• Thursday, March 28, 2024

News

Shielding failed to prevent infection in most high-risk groups, Scottish study reveals

Scotland’s Cabinet Secretary for Health and Social Care Humza Yousaf (R) talks with patients attending the Scottish Ambulance Service vaccine bus in Glasgow on July 28, 2021. (Photo by ANDY BUCHANAN/AFP via Getty Images)

By: Pramod Thomas

A Scottish study has revealed that people advised to shield in the first wave of the pandemic were five times more likely to die from Covid-19 than those considered at low risk from the disease, the Guardian reported.

The study, led by the University of Glasgow, has found that shielding could not prevent the most vulnerable from substantial levels of infection, with many patients succumbing to the virus.

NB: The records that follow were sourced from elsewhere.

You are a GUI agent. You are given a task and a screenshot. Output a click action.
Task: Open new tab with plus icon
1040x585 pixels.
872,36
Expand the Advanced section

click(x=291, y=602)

In the UK, people who were deemed to be clinically extremely vulnerable to Covid were advised to stay at home, or shield, when case numbers were high.

The report revealed that measures to reduce transmission in the community and Covid-safe support at home were crucial for those most vulnerable to the disease.

“The only way you can protect these people is by stopping them getting infected in the first place because they are such a high-risk group,” Prof Jill Pell, the director of the University of Glasgow’s Institute of Health and Wellbeing, told the Guardian.

“You cannot simply dump the responsibility on high-risk people to protect themselves because, as we’ve shown, they cannot protect themselves 100 per cent.”

Pell and her colleagues analysed data from more than 1.3 million people registered with GPs in NHS Greater Glasgow and Clyde between March and May 2020.

The majority, 934,239, were considered at low risk from Covid, while 353,085 were at medium risk due to conditions such as diabetes and high blood pressure. A further 27,747 were advised to shield because of serious health issues that put them at highest risk.

Those asked to shield were eight times more likely to have a confirmed Covid infection than those at low risk.

While testing rates were 10 times higher in the shielded group than in the low-risk group, many tests in the first wave were ordered only when people displayed symptoms. Those at medium risk had four times more confirmed infections than the low-risk individuals, the study said.

The researchers have found 140 deaths (0.51 per cent) among the shielded people, 803 deaths (0.23 per cent) in the medium-risk group, and 84 deaths (0.01 per cent) in those at low risk from the disease.

According to the findings, shielding could not prevent the NHS from becoming overwhelmed.

“You would have to roll out shielding to about a third of the population to really impact on NHS burden and that isn’t feasible to do,” said Pell.

“We don’t know what would have happened to these people if they hadn’t been advised to shield, but the bottom line is that it certainly didn’t prevent them from having adverse outcomes.”

A Scottish government spokesperson said: “We are confident the shielding programme helped vulnerable people who were at risk of Covid at that time.

“This study is limited to one geographical area and doesn’t take into account a range of factors including ethnicity, rurality, exposure to health and social care workers, and compliance with restrictions. It also highlights that the findings are representative of Glasgow and Greater Clyde area but may be less so for other areas.”